Karma Kagyu Buddhist centers
Tibetan Buddhism has spread far beyond the Himalayas. In the last fifty years, many Karma Kagyu centers have been established all over the world. These dharma centers preserve important Buddhist traditions and knowledge, as well as providing students with the opportunity to practice monastic and lay Buddhism. Inspired by His Holiness the 16th Karmapa, the Karma Kagyu centers share the authentic teachings of the Buddha.
Today, over 900 Buddhist centers and monasteries in 68 countries follow Thaye Dorje, His Holiness the 17th Gyalwa Karmapa, and the 900 year old Karma Kagyu lineage. Thaye Dorje was recognised as the 17th Karmapa by the late 14th Shamarpa, in accordance with the tradition of the lineage.
You can search for a Buddhist center, monastery, nunnery, or institution near you on the Buddhist Centers page.

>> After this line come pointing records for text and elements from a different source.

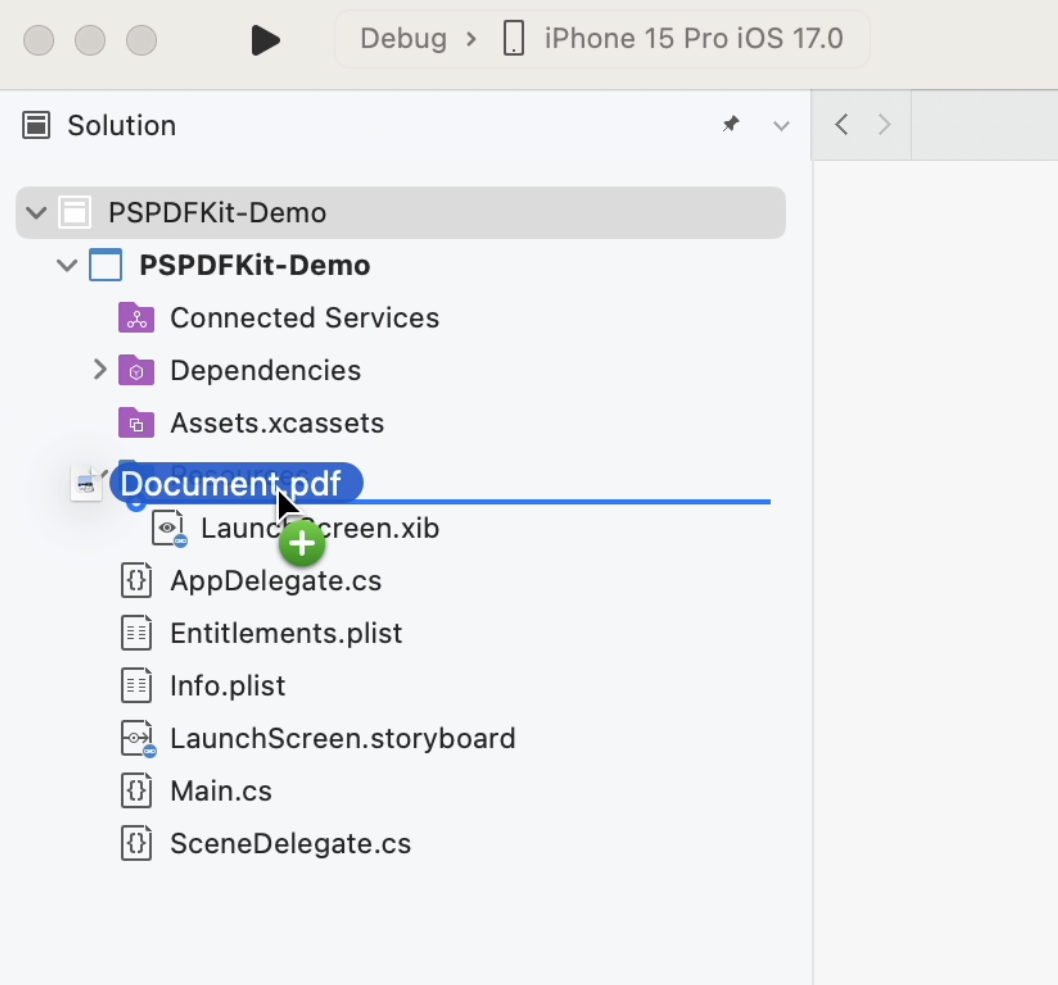The height and width of the screenshot is (985, 1058).
Task: Click the Info.plist property list icon
Action: tap(137, 685)
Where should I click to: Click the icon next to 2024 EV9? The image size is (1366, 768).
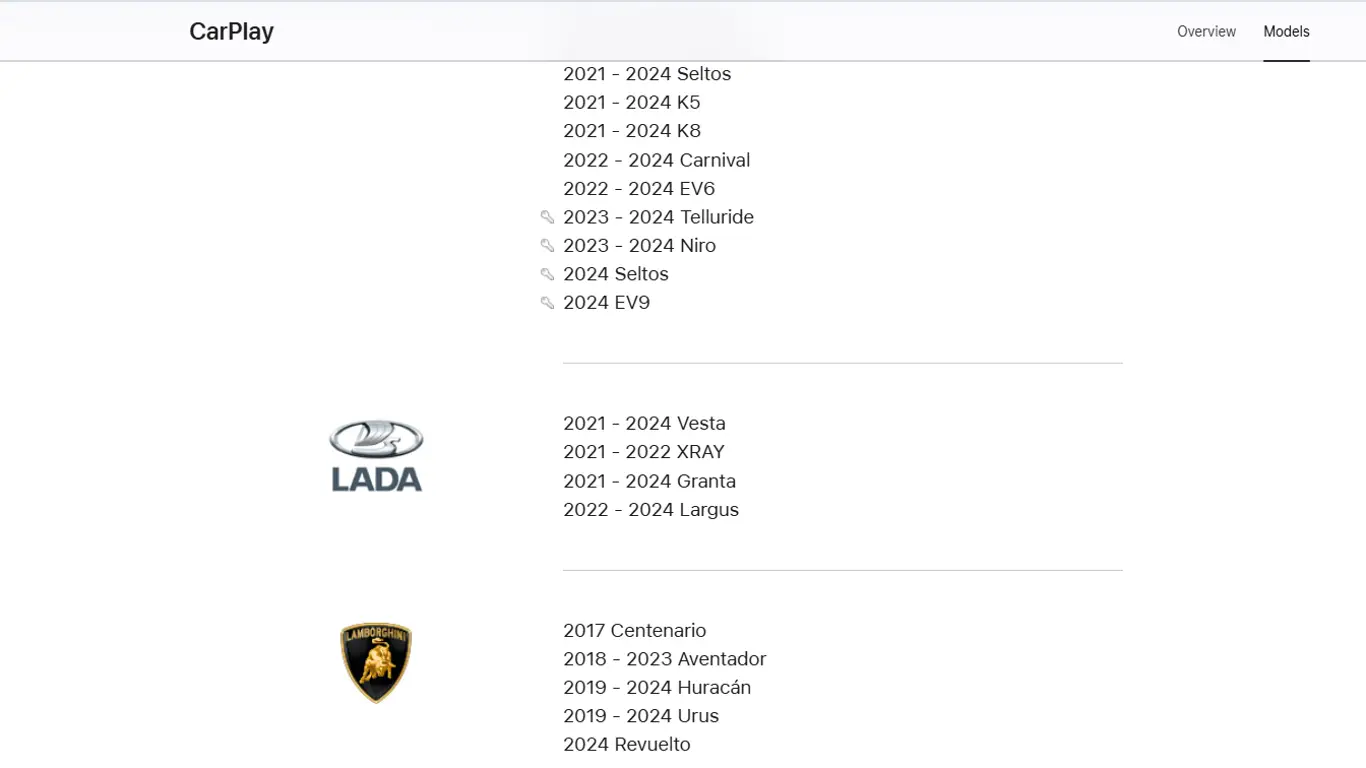click(547, 302)
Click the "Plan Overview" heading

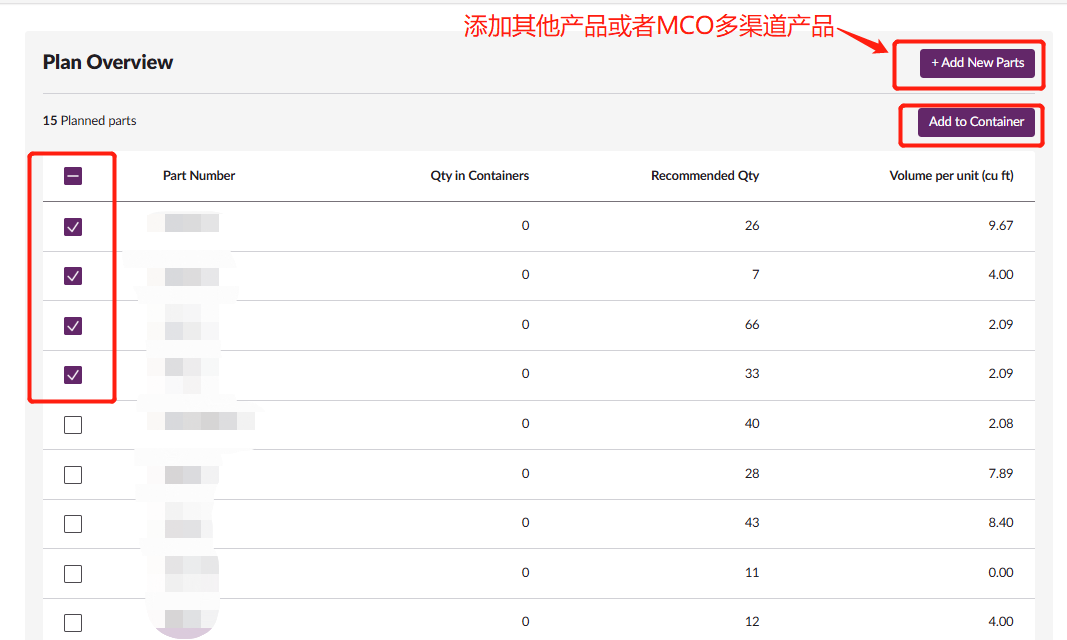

Or read on for information about the different kinds of Buddhist centers.
Buddhist monasteries are where ordained monks or nuns live, study, and practice. Karmapa oversees a large number of monastic institutions in different countries. Monasteries are essential for preserving the traditions of the Karma Kagyu lineage. Monks and nuns devote themselves full-time to formal study and practice of the Dharma. In addition to studying Buddhist philosophy and practicing meditation, they learn traditional rituals specific to the Karma Kagyu.
Lay Buddhist centers
Many people interested in Buddhism have families, careers, and responsibilities. A monastic lifestyle may not be possible or appropriate. The spread of Buddhism to the West has coincided with a large rise in the number of lay (non-monastic) Buddhist centers. Lay Buddhist centers offer busy modern people the chance to learn authentic, effective Buddhist meditations. Practices such as the meditation on the 16th Karmapa, given by His Holiness the 16th Karmapa himself, can be performed daily in 20 minutes or less.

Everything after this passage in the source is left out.